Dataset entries

------------------------

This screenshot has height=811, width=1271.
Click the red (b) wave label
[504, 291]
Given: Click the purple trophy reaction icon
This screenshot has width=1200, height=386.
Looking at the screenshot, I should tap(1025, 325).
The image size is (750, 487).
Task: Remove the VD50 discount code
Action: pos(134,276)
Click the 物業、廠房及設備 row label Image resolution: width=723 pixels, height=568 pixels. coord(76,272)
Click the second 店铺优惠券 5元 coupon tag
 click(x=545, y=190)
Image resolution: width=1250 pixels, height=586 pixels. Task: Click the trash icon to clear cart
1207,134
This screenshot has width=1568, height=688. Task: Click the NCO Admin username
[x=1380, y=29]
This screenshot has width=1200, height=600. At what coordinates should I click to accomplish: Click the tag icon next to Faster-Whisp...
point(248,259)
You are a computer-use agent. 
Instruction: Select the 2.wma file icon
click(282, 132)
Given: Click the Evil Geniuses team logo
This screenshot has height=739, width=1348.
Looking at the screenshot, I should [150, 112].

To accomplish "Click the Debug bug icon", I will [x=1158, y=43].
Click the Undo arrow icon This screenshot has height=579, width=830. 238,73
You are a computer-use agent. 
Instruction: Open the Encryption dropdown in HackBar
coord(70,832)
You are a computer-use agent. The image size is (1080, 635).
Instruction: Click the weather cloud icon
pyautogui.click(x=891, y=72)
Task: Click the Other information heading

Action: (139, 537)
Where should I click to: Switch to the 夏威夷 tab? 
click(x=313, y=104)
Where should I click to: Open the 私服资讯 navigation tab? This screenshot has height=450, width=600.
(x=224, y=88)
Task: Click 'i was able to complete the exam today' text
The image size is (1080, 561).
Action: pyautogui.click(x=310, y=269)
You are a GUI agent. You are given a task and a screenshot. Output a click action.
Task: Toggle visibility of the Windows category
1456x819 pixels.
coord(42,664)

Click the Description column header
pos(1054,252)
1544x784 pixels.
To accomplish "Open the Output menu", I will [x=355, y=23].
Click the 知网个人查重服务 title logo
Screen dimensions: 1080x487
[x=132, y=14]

------------------------

_Requirement_:
The response must contain each line above that holds the string "Output".

_Written answer_:
You are a GUI agent. You are given a task and a screenshot. Output a click action.
To accomplish "Open the Output menu", I will [x=355, y=23].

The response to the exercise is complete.